- **Extracted data entries**:
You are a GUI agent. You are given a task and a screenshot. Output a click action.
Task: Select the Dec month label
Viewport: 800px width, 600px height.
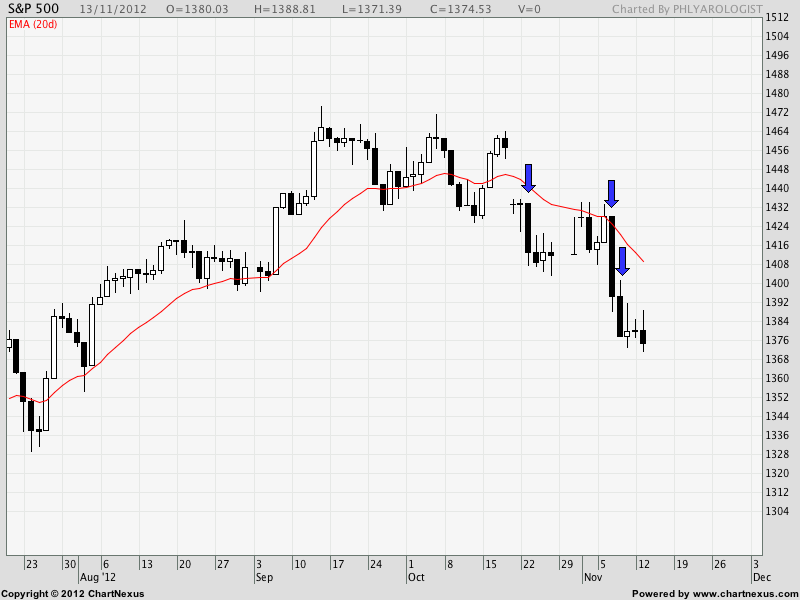pyautogui.click(x=761, y=578)
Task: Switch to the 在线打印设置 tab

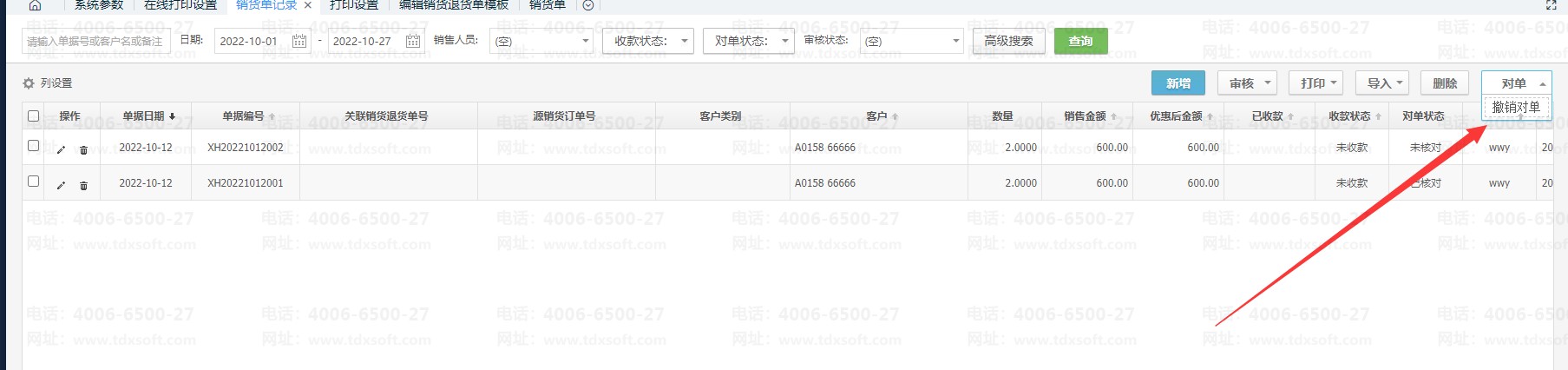Action: (x=180, y=5)
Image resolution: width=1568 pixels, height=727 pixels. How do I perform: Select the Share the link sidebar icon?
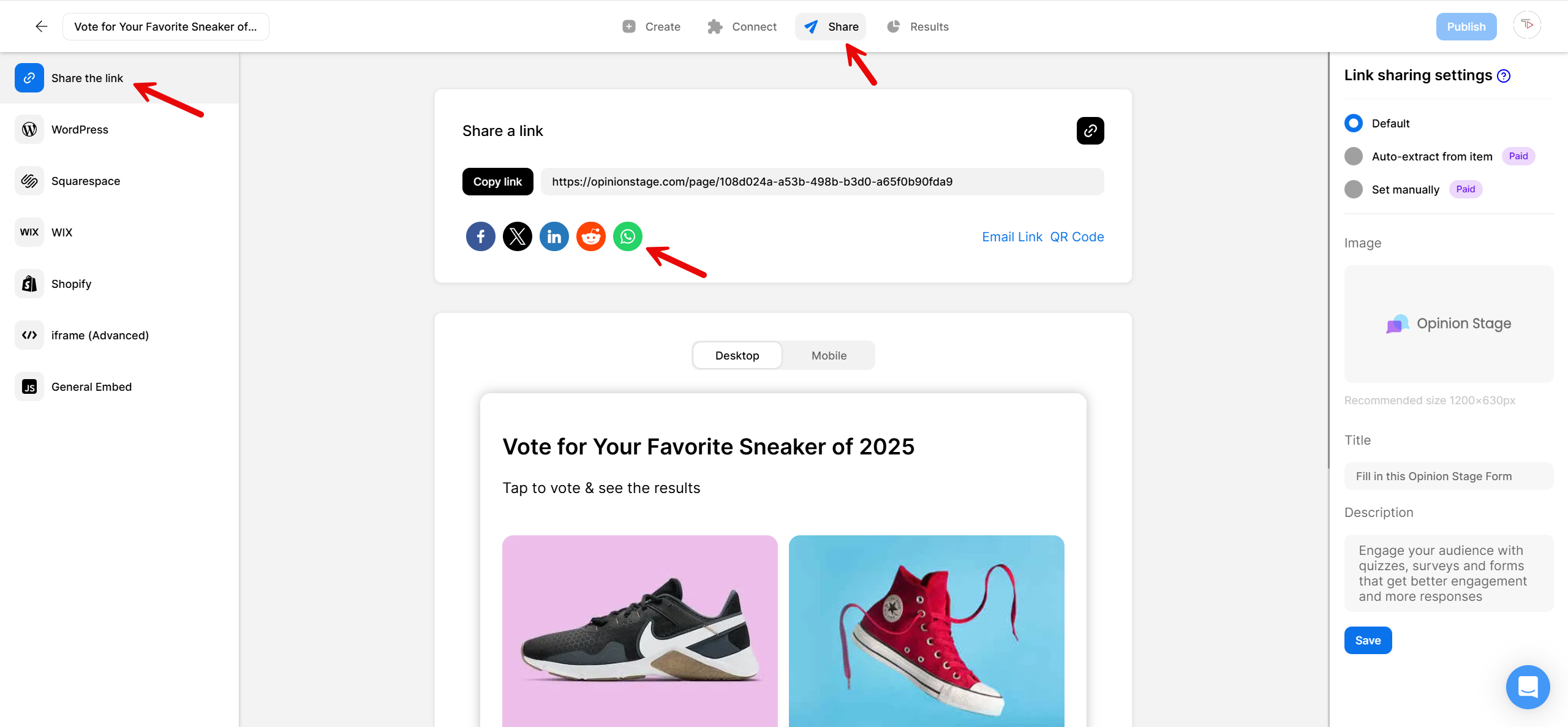[29, 78]
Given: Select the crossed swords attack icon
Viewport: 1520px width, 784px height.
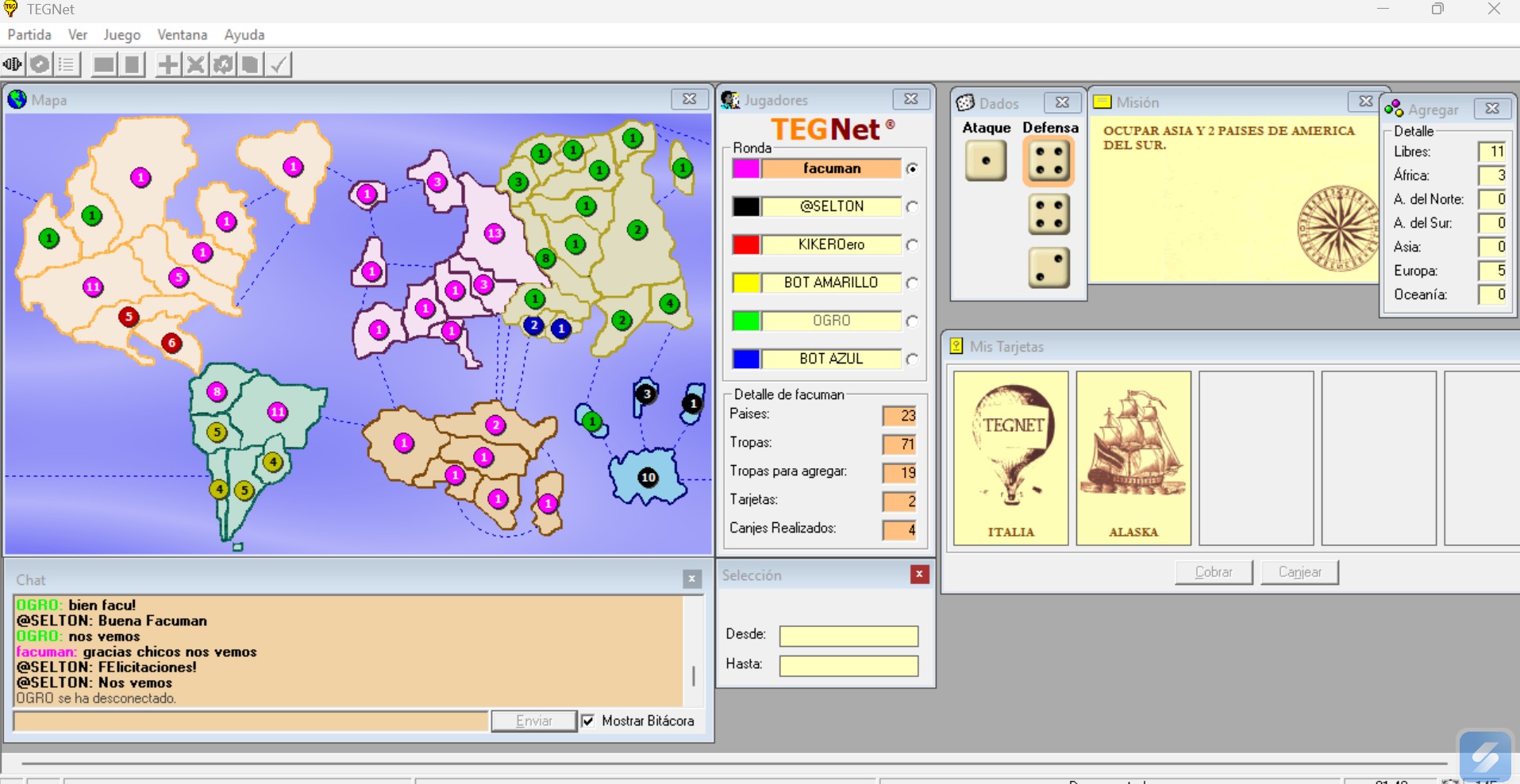Looking at the screenshot, I should [195, 64].
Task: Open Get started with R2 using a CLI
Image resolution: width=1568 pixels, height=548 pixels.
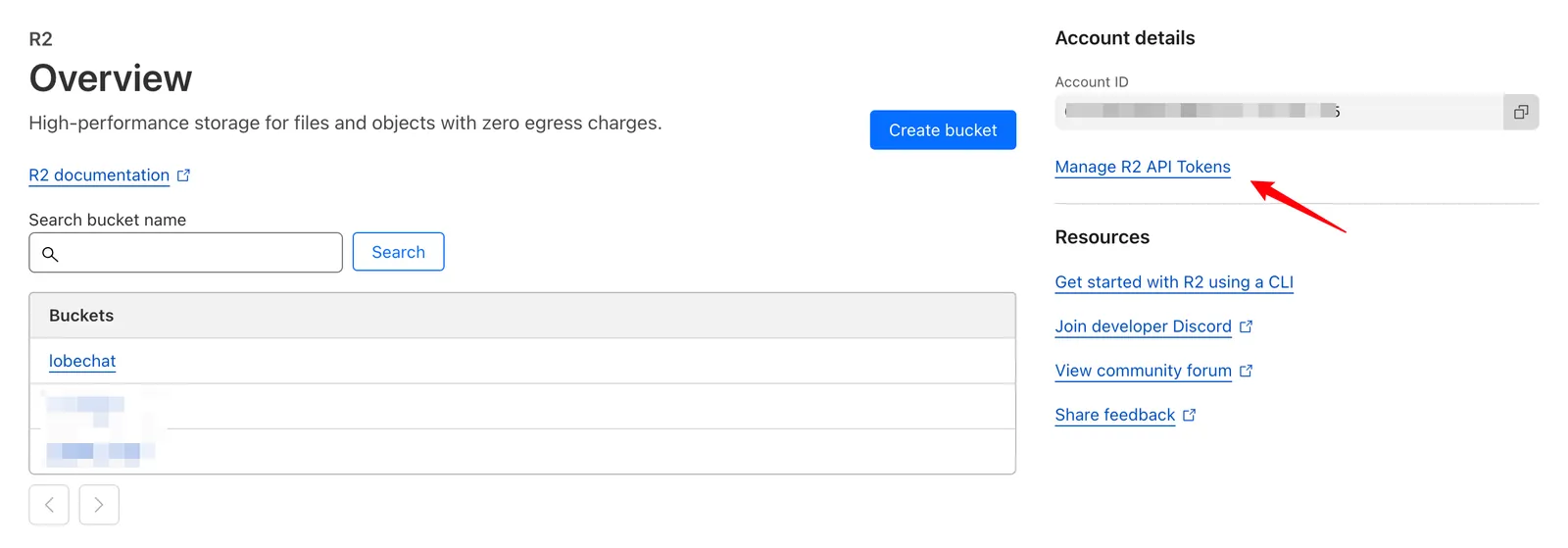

- **Requirements**: Format every line of the rows above as a JSON list of strings, one string per line, with blank lines left out. Leave the pictures out of the answer.

- **Response to the exercise**:
[
  "You are a GUI agent. You are given a task and a screenshot. Output a click action.",
  "Task: Select the Dec month label",
  "Viewport: 800px width, 600px height.",
  "pyautogui.click(x=761, y=578)",
  "Task: Switch to the 在线打印设置 tab",
  "Action: (x=180, y=5)",
  "Image resolution: width=1568 pixels, height=727 pixels. How do I perform: Select the Share the link sidebar icon?",
  "[29, 78]",
  "Given: Select the crossed swords attack icon",
  "Viewport: 1520px width, 784px height.",
  "Looking at the screenshot, I should [195, 64].",
  "Task: Open Get started with R2 using a CLI",
  "Image resolution: width=1568 pixels, height=548 pixels."
]